New Delhi, Aug. 2: The worlds largest survey of oceanic life has catalogued more than 1,200 species new to science, including a tiny mite, a shrimp-like creature and a deep-sea sponge discovered by Indian scientists.
The Census of Marine Life, a global research programme, has developed an inventory expected to list some 230,000 species but the mammoth exercise has also hinted at a vastly larger figure of unknown life beneath the sea.
A banana-sized fish with dagger teeth, a squid endowed with jewel-like organs and a worm that feeds on whale bones are among the myriad marine microbes, plants and animals catalogued after the 10-year global effort.
Scientists from the National Institute of Oceanography, Goa, who joined the census have discovered three species previously unknown to science: a mite (Fortuynia arabica) and a shrimp-like animal (Cletocamptus goenchim) from the Arabian Sea and a deep-sea sponge (Hyalascos andamanensis) from southern Bay of Bengal. Two other new species discovered by the NIO team are crustaceans and are yet to be assigned names.
The global effort that stretched from the Antarctics waters across the tropical and temperature zones to the Arctic has shown that crustaceans, molluscs and fish account for half the known species in all these regions.
The decade-long census spanning 2000-2010 involved 2,700 scientists from more than 80 countries. Some researchers dived into the sea armed with cameras while others used unmanned submersibles to probe the ocean depths or scanned marine literature from as far back as the 17th century.
Scientists from several regions have described their findings in papers published today in the journal PLOS-One. The full inventory is expected to be unveiled in October.
Some of the best-known marine species such as whales, turtles, seals and walruses make up just two per cent of oceanic bio-diversity, the census has found.
This inventory was urgently needed for two reasons, said Mark Costello, a marine biologist at the University of Auckland, New Zealand, and lead author of a summary paper.
Dwindling expertise in taxonomy impairs (our) ability to describe new species, and marine species have suffered major declines... and may be headed for extinction.
Costello said the colossal effort had scientific, political and social significance. Never before have so many marine biologists collaborated from around the world, he told The Telegraph.
Scientists believe the census has helped build baseline data that will help them track changes in marine bio-diversity that may occur in the future, from natural or human-driven causes.

◆ Exercise details ◆
Please answer these questions about the marine census article:
1. How many scientists took part in the census, and from how many countries?
2. In which journal did scientists publish their findings?
3. What share of oceanic biodiversity do whales, turtles, seals and walruses make up?

◆ Listed records ◆

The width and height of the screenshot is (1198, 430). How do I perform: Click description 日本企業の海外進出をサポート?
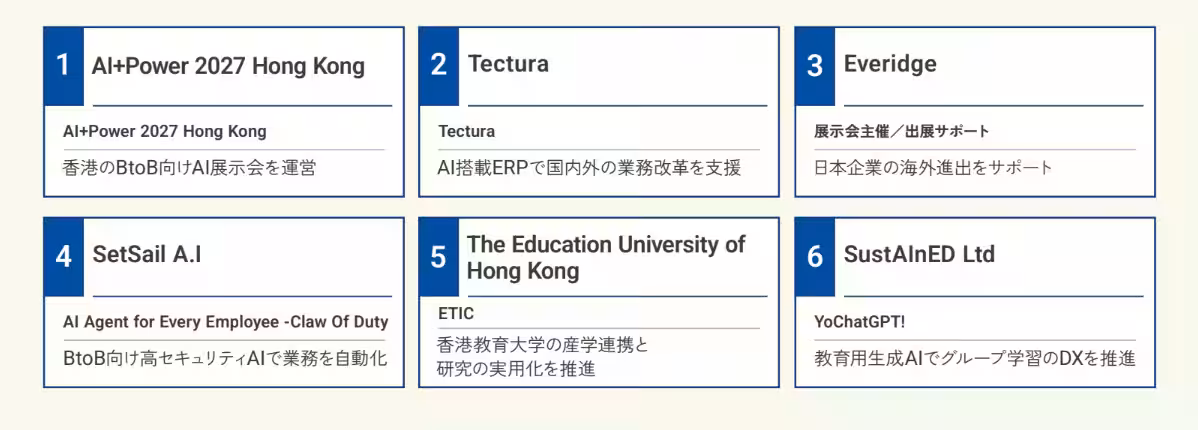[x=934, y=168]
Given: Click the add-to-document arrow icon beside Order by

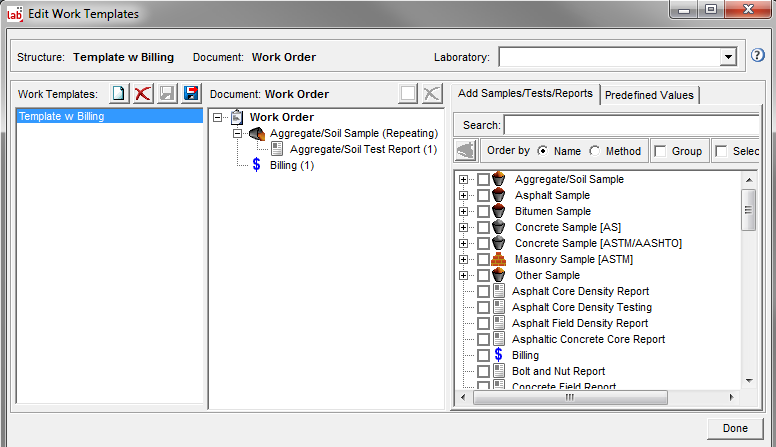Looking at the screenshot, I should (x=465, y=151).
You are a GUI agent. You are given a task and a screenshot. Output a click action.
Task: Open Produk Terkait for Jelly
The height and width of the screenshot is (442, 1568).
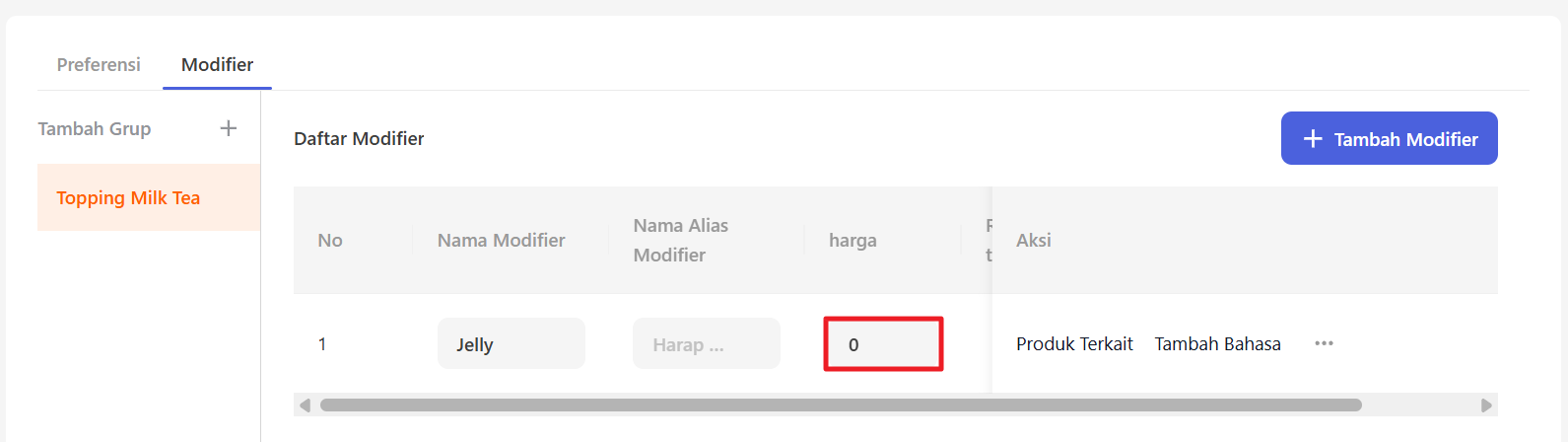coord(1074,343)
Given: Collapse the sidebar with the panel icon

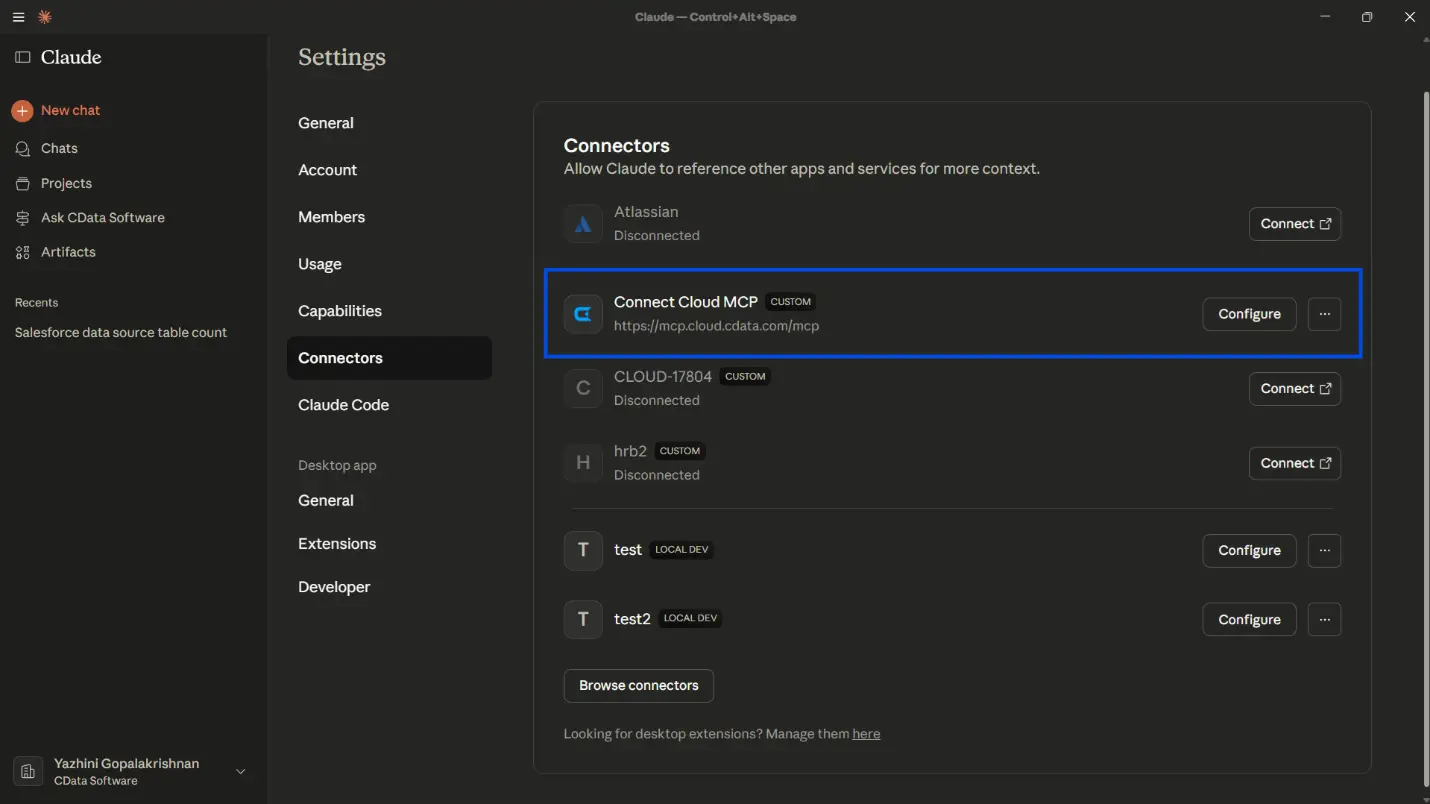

◆ Written response ◆
1. 2,700 scientists from more than 80 countries
2. PLOS-One
3. Two percent